Locate the line that contains "Click the Aufzeichnung starten button" in the data that follows. Copy it and every subsequent line to the end, exactly, excluding pictures.

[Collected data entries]
Start of Block
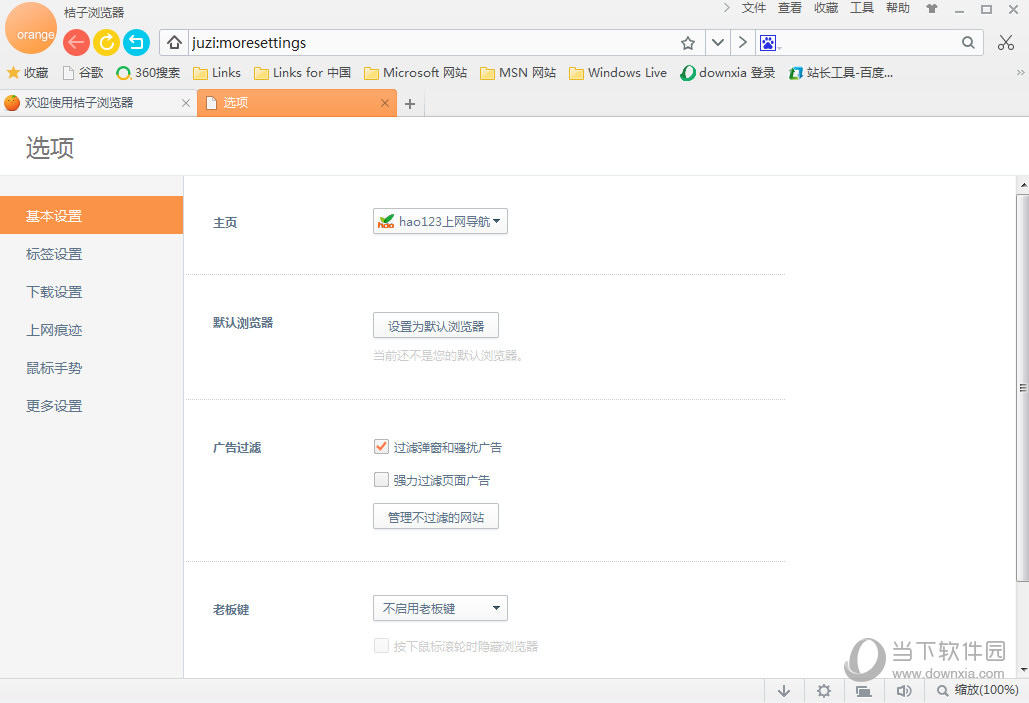
Task: Open downloads from status bar arrow icon
Action: 784,691
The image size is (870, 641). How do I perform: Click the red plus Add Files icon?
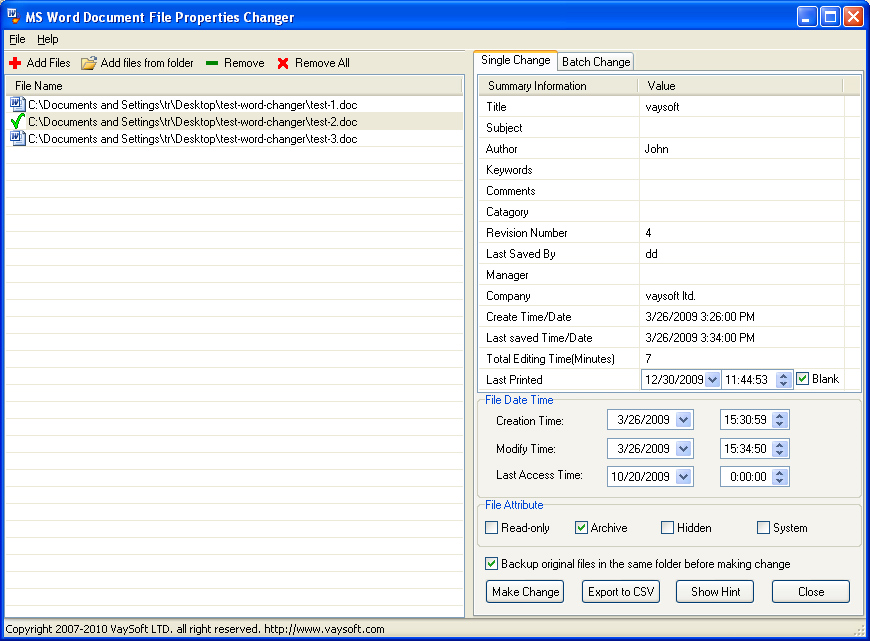pos(15,63)
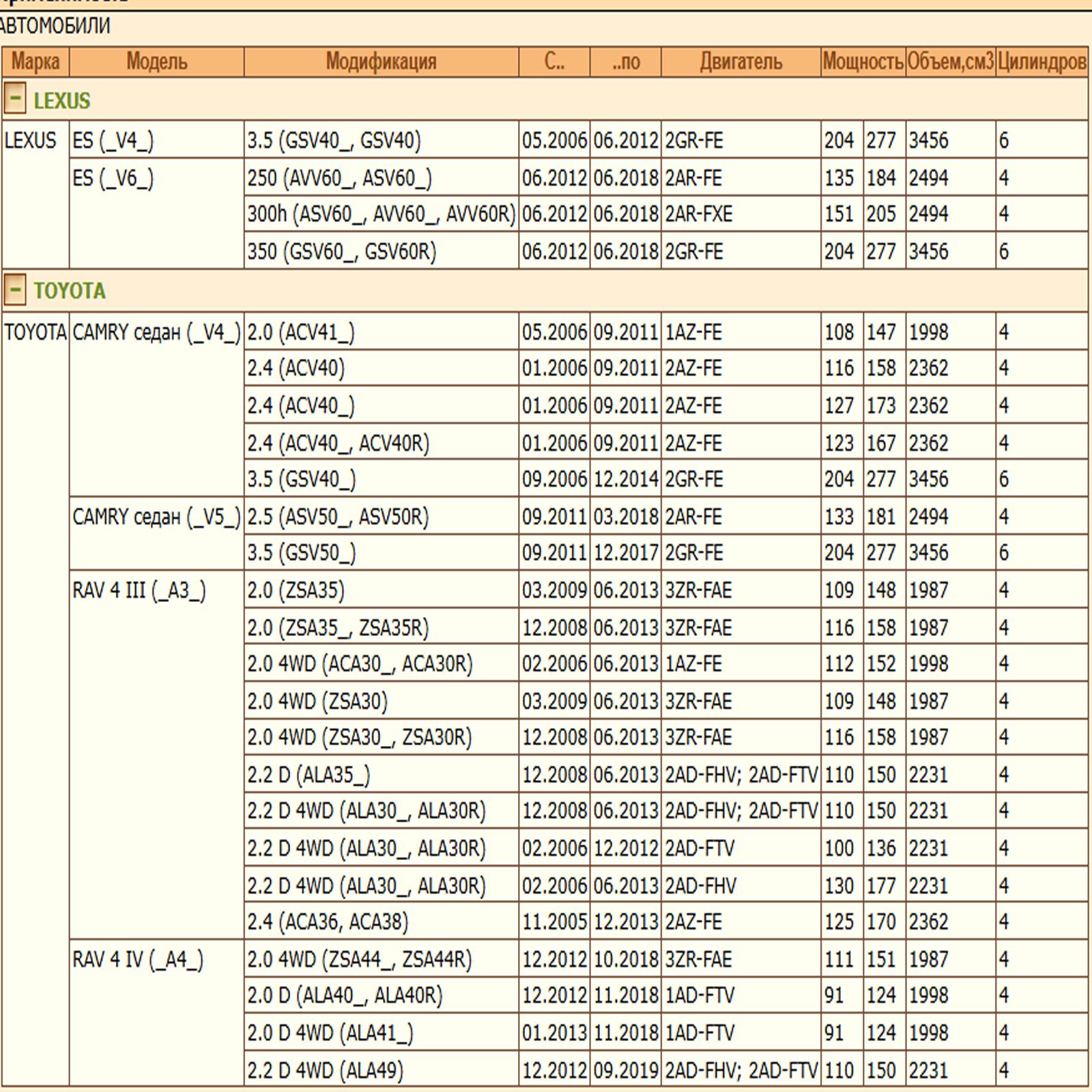The height and width of the screenshot is (1092, 1092).
Task: Click the Модификация column header
Action: 381,62
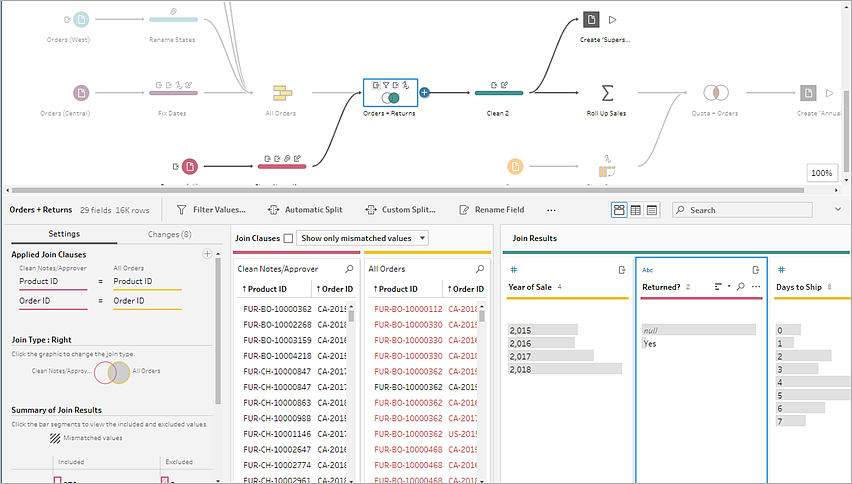The width and height of the screenshot is (852, 484).
Task: Click the plus icon after Orders + Returns step
Action: [424, 93]
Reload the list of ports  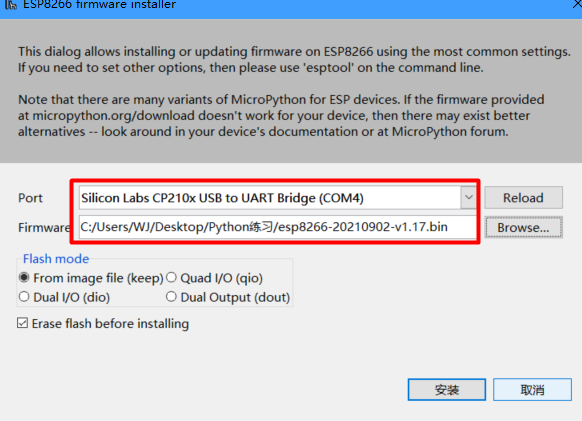pos(523,198)
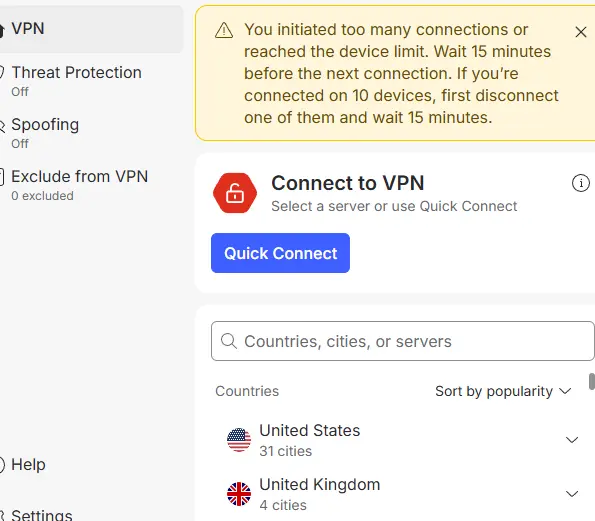Screen dimensions: 595x521
Task: Expand the United States cities list
Action: click(571, 440)
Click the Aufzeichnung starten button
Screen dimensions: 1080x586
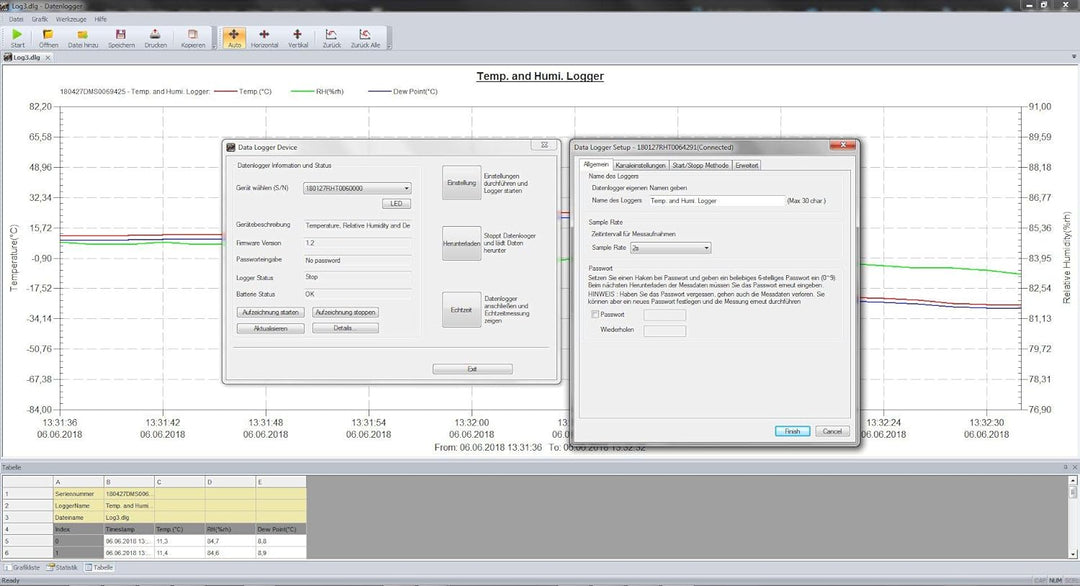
End of Block
*PROBLEM SOLUTION:*
Click the Aufzeichnung starten button
Screen dimensions: 1080x586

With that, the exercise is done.